▸ TASK ITEM
Treat the line with "Click Reset Frp (2022 MTP Mode)" as the starting point. Write it out and every line after it through the end of the listing below, exactly.
· · ·
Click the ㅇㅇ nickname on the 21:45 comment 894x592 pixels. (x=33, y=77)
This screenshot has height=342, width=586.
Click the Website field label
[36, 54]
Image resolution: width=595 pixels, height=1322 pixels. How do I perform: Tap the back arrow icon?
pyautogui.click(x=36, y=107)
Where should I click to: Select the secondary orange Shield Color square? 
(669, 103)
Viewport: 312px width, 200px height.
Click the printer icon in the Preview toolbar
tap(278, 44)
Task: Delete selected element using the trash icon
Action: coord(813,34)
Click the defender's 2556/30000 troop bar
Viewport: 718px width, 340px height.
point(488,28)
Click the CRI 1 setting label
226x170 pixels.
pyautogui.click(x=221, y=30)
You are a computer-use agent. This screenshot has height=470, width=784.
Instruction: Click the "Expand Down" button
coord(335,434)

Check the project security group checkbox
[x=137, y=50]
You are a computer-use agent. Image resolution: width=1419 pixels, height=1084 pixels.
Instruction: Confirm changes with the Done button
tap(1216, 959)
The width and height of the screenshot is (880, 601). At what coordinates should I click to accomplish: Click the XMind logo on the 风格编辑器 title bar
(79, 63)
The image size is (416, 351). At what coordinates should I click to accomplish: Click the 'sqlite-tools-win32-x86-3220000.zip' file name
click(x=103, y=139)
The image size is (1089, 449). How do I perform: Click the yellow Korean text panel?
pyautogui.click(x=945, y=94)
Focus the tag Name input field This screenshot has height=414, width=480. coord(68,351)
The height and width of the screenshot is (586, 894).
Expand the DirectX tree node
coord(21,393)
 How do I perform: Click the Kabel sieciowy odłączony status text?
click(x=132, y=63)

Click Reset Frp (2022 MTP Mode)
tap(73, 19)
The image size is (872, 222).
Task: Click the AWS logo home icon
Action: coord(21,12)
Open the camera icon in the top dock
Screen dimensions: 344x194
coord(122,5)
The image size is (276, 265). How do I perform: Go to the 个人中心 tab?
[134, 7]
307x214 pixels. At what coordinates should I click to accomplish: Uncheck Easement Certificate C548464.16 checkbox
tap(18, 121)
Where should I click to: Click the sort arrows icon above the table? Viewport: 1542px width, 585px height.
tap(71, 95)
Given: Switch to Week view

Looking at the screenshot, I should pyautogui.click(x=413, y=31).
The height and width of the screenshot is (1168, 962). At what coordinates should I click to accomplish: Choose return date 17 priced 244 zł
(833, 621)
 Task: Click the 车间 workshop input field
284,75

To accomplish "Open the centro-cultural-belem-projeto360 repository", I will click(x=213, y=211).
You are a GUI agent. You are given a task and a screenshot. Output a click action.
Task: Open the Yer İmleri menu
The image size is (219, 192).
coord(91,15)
· · ·
▸ RESPONSE TO THE TASK
Click Reset Frp (2022 MTP Mode)
tap(73, 19)
The image size is (872, 222).
Task: Click the AWS logo home icon
Action: coord(21,12)
Open the camera icon in the top dock
Screen dimensions: 344x194
coord(122,5)
The image size is (276, 265). How do I perform: Go to the 个人中心 tab?
[134, 7]
307x214 pixels. At what coordinates should I click to accomplish: Uncheck Easement Certificate C548464.16 checkbox
tap(18, 121)
Where should I click to: Click the sort arrows icon above the table? Viewport: 1542px width, 585px height.
tap(71, 95)
Given: Switch to Week view

Looking at the screenshot, I should pyautogui.click(x=413, y=31).
The height and width of the screenshot is (1168, 962). At what coordinates should I click to accomplish: Choose return date 17 priced 244 zł
(833, 621)
 Task: Click the 车间 workshop input field
284,75

To accomplish "Open the centro-cultural-belem-projeto360 repository", I will click(x=213, y=211).
You are a GUI agent. You are given a task and a screenshot. Output a click action.
Task: Open the Yer İmleri menu
The image size is (219, 192).
coord(91,15)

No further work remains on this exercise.